Under her direction, the choir gained international attention for its performances, which included a mixture of classical music, African-American spirituals, and traditional Liberian songs. The group gave concerts around the world, including a 1974 performance at an international choral festival at Lincoln Center for the Performing Arts in New York City. It was the only group representing an African country to participate in the festival.

Von Ballmoos preserved, transcribed, and recorded folk music from across Liberia's diverse cultural traditions. She was a pioneer in the transcription of Liberian folk songs into written form. She also created original arrangements of traditional songs.

In 1989, von Ballmoos received a Bachelor of Laws degree from the University of Liberia and became a lawyer at a Monrovia law firm. To escape the First Liberian Civil War, she moved to London in 1990. There, she worked as a legal consultant. She died in London in 2000.

==Legacy==
The University of Liberia Alumni Chorus, founded in 2009, performs an annual concert in the United States to celebrate von Ballmoos' legacy and raise money for the music department at the University of Liberia.
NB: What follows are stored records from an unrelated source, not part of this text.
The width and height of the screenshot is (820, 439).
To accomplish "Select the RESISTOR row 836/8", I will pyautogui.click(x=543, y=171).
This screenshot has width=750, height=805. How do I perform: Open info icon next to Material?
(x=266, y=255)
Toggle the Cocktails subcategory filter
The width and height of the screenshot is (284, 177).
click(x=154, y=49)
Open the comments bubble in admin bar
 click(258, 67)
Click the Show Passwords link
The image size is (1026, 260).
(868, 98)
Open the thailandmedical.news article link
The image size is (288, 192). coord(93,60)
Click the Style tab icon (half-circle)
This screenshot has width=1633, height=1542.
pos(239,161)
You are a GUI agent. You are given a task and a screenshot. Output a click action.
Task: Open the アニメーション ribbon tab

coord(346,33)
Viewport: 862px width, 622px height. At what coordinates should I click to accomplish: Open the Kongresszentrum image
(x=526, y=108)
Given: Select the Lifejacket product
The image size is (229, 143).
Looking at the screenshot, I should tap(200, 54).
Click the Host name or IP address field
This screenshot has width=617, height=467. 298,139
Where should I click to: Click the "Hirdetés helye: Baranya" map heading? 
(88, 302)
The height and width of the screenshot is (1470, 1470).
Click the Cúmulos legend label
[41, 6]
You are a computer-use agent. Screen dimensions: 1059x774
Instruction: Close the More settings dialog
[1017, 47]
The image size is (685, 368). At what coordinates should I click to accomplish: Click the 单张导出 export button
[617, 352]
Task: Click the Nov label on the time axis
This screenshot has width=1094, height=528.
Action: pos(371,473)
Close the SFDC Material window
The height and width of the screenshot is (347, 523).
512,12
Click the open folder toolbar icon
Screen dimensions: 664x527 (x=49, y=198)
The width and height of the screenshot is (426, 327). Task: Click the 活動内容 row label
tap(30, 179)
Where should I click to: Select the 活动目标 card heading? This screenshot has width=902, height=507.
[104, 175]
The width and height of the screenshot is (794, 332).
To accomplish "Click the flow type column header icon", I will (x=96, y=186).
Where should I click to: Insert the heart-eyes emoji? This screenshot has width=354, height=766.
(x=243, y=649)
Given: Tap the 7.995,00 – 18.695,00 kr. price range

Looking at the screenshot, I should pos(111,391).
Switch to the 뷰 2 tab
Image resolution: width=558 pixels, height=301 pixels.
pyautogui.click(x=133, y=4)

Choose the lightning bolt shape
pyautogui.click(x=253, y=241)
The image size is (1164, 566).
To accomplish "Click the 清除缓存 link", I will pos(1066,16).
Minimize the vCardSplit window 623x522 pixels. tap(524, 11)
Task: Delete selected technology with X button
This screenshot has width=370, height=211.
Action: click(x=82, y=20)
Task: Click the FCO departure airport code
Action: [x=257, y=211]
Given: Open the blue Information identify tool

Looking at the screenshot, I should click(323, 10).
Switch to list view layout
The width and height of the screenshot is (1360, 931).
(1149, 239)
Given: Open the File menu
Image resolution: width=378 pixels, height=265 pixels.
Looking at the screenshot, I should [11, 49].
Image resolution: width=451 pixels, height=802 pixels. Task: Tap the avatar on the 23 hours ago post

The 2019 performance took place in Battell Chapel at Yale University.

Alumni of the chorus remember von Ballmoos as a leader who expected excellence and who "taught us everything ... she taught us to appreciate music, she taught us to appreciate African culture, how to dress, how wrap our hair, how to conduct ourselves in public." Alumni of the chorus credit the discipline and commitment that she instilled with helping them survive during the civil war.

Von Ballmoos' work also significantly contributed to the preservation of Liberian folk music. In the 1960s and 1970s, when von Ballmoos began her career, traditional music was not highly valued. Her efforts helped increase appreciation of traditional music and culture.

==Publications==
- The Collection, Notation and Arrangement of Liberian Folk Songs,
  - Journal of the New African Literature and the Arts, Spring/ Fall 1969, pp. 111–118.
  - Pan-African Cultural Festival, First, of Royal Anthropological Institute. Archives and Manuscripts (1969), [Addresses and papers]. Algiers, The Organization of African Unity, 21 July – 1 Aug. 1969, Papers read at the Symposium of the First Pan-African Cultural Festival, 8 pages.
- The Role of Folksongs in Liberian Society (thesis, Indiana University), Bloomington 1975, 406 pages.